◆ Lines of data
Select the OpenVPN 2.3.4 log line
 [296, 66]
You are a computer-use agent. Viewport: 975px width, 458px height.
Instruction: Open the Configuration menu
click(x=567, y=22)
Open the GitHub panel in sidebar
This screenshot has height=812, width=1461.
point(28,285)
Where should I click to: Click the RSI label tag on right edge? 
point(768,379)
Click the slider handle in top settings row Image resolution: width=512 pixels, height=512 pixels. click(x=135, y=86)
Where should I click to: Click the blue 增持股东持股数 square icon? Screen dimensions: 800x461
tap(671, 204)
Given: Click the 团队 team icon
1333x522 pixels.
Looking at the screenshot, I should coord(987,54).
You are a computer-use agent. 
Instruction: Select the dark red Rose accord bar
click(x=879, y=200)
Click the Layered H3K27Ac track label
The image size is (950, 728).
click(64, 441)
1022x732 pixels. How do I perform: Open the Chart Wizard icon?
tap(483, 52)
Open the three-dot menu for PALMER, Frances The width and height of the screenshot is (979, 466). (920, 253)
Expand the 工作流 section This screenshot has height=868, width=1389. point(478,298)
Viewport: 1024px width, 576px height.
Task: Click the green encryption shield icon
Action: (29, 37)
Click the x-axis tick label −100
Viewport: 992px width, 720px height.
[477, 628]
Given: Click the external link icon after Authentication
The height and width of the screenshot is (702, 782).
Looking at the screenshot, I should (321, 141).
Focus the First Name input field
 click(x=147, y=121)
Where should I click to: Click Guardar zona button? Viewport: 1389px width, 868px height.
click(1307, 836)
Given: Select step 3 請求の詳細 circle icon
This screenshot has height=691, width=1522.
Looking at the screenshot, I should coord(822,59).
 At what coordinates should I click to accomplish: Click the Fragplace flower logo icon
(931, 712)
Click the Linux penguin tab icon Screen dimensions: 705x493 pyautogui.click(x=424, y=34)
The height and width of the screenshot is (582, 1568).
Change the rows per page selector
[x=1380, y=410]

◆ Stated problem
Copy all of the listing above without any changes.

◆ Worked solution
Select the OpenVPN 2.3.4 log line
 [296, 66]
You are a computer-use agent. Viewport: 975px width, 458px height.
Instruction: Open the Configuration menu
click(x=567, y=22)
Open the GitHub panel in sidebar
This screenshot has height=812, width=1461.
point(28,285)
Where should I click to: Click the RSI label tag on right edge? 
point(768,379)
Click the slider handle in top settings row Image resolution: width=512 pixels, height=512 pixels. click(x=135, y=86)
Where should I click to: Click the blue 增持股东持股数 square icon? Screen dimensions: 800x461
tap(671, 204)
Given: Click the 团队 team icon
1333x522 pixels.
Looking at the screenshot, I should coord(987,54).
You are a computer-use agent. 
Instruction: Select the dark red Rose accord bar
click(x=879, y=200)
Click the Layered H3K27Ac track label
The image size is (950, 728).
click(64, 441)
1022x732 pixels. How do I perform: Open the Chart Wizard icon?
tap(483, 52)
Open the three-dot menu for PALMER, Frances The width and height of the screenshot is (979, 466). (920, 253)
Expand the 工作流 section This screenshot has height=868, width=1389. point(478,298)
Viewport: 1024px width, 576px height.
Task: Click the green encryption shield icon
Action: (29, 37)
Click the x-axis tick label −100
Viewport: 992px width, 720px height.
[477, 628]
Given: Click the external link icon after Authentication
The height and width of the screenshot is (702, 782).
Looking at the screenshot, I should (321, 141).
Focus the First Name input field
 click(x=147, y=121)
Where should I click to: Click Guardar zona button? Viewport: 1389px width, 868px height.
click(1307, 836)
Given: Select step 3 請求の詳細 circle icon
This screenshot has height=691, width=1522.
Looking at the screenshot, I should coord(822,59).
 At what coordinates should I click to accomplish: Click the Fragplace flower logo icon
(931, 712)
Click the Linux penguin tab icon Screen dimensions: 705x493 pyautogui.click(x=424, y=34)
The height and width of the screenshot is (582, 1568).
Change the rows per page selector
[x=1380, y=410]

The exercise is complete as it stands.